Before proceeding, we should take a step back and discuss what the terms “complex,” “precise,” and “pure” mean in the context of biopharmaceutical manufacturing. The foundation of biopharmaceutical manufacturing rests on various types of unit operations. Whereas each unit operation features its own set of operational criteria, all unit operations are alike in that they can produce a viable, contaminant-free drug suitable for human administration only if the manufacturer strictly adheres to an unbending set of operational parameters and structures.
Three of the more common unit operations in biopharmaceutical manufacturing are tangential flow filtration (TFF), chromatography, and virus filtration. TFF is also known as cross-flow filtration, a process in which the biopharmaceutical’s feed stream flows tangentially across the filter membrane at positive pressure. Whereas TFF is used to concentrate the product based on the molecule size, chromatography is a process that is used to purify target molecules from the other process stream based on adsorption to a resin. Virus filtration is used to ensure the safety of the drugs that are produced.

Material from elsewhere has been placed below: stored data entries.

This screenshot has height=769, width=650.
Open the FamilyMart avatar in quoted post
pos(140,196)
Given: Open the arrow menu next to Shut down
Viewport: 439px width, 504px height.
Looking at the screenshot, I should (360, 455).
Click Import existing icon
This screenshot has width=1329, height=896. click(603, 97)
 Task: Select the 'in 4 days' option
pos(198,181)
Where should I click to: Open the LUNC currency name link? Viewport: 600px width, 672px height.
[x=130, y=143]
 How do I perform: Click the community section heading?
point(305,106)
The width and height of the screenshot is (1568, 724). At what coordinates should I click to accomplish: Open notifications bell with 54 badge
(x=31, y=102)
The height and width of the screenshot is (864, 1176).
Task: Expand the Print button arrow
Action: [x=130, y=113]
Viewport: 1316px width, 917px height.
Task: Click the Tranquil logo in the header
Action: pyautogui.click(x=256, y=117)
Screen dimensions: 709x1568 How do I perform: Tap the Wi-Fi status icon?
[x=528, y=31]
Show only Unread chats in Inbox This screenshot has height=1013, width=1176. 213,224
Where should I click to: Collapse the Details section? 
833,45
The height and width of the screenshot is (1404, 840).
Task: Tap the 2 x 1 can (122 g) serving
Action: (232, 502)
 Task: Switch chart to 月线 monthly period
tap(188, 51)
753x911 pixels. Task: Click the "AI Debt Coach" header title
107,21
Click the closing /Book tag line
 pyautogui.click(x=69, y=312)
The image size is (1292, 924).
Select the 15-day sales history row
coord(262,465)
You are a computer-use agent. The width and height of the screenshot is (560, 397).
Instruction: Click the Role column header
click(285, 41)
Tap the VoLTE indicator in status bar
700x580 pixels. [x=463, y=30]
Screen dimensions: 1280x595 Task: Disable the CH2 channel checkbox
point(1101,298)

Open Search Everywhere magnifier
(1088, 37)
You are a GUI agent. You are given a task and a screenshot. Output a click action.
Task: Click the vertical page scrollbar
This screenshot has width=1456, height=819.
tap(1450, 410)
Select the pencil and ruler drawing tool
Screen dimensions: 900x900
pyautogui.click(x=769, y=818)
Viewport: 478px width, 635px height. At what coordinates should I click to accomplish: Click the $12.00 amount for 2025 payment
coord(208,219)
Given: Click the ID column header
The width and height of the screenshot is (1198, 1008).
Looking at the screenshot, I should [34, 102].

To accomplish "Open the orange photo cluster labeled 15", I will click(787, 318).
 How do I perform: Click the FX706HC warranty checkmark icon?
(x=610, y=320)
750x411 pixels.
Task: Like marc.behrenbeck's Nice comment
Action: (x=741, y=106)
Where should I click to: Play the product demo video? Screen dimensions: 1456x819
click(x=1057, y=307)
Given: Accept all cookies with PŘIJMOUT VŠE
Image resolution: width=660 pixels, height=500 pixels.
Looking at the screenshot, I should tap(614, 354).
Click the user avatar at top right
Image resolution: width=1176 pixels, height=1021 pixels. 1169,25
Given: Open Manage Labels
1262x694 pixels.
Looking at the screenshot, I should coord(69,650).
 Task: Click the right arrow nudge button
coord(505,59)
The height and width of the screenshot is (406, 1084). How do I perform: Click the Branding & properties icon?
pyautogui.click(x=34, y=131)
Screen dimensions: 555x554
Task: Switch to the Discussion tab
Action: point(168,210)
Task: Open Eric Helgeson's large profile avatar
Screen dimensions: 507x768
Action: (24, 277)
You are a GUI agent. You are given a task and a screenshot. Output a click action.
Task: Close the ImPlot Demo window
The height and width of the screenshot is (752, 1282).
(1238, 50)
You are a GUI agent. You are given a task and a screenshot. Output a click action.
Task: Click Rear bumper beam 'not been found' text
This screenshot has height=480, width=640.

The common thread among these various types of unit operations is that each needs a pumping technology that can satisfy its specific operational parameters.
Some additional mention must also be given to the advantages that utilizing single-use quaternary diaphragm pumps in biopharmaceutical manufacturing can deliver. The main advantage for these pumps, whether used in traditional stainless-steel or single-use setups, is their unique form of operation.
The four quaternary diaphragms are driven one after another by a connector plate, which moves back and forth out of its central position in a stroke that is generated by an eccentric shaft, with the length of the stroke determined by the angle of the eccentricity. The four pumping chambers, which actually operate in the same way the human heart does, keep the product flow constantly moving forward in a volumetrically consistent low-shear and low-pulse manner.
The pump’s chambers also contain no rotating parts that can be subject to friction, meaning that there is minimum heat buildup that can compromise the product. This mode of operation means that the pumps can run dry, are self-priming, and produce minimal shear because of low slip. In addition, they offer low-pulsation, leak-free operation while having great dry/wet suction-lift capabilities.
The quaternary diaphragm pump is also adaptable to single-use production configurations. A single-use pump enables biopharmaceutical manufacturers to essentially eliminate the oftentimes prohibitive costs of cleaning and validating pumps and systems. The result is a quicker and more cost-effective production process, and one that still delivers preferred levels of product purity and sterility with no chance for cross-batch or cross-product contamination.
The fulcrum of the single-use pump is its product-wetted plastic pump chamber. This
chamber can be replaced as a complete unit.
Next step forward
Although single-use pump technology succeeded in reducing the time and costs associated with cleaning and revalidation after production runs, there was still interest in further reducing the time needed for pump head replacement. The breakthrough came with the development and release of a pump chamber replacement system, specifically, the Quattroflow EZ-Set.
The system reduces downtime in the production changeover process. It allows manufacturers to replace a single-use pump chamber in 30 seconds or less without the need of torque wrenches or other special tools and equipment—all while allowing the user to wear rubber gloves during the replacement process.
Pump chamber replacing systems can also be retrofitted on existing motor drives, which also makes upgrades quick and easy to perform.
The five steps that are needed to replace the pump chamber
are as follows:
• Remove the pump’s pressure plate.
• Take the pump chamber out of the ring drive.
• Push the new pump chamber onto the ring drive.
• Reinstall the pressure plate.
• Slightly rotate the pressure plate to lock.
Many skills are needed to produce biopharmaceuticals, but in the end, the final product must be one that is unquestionably safe to use while simultaneously allowing the manufacturer to reap the financial benefits of an optimized patent window. The arrival of single-use pumps on the scene has virtually eliminated the cost and downtime that were previously required to clean and validate pumping systems.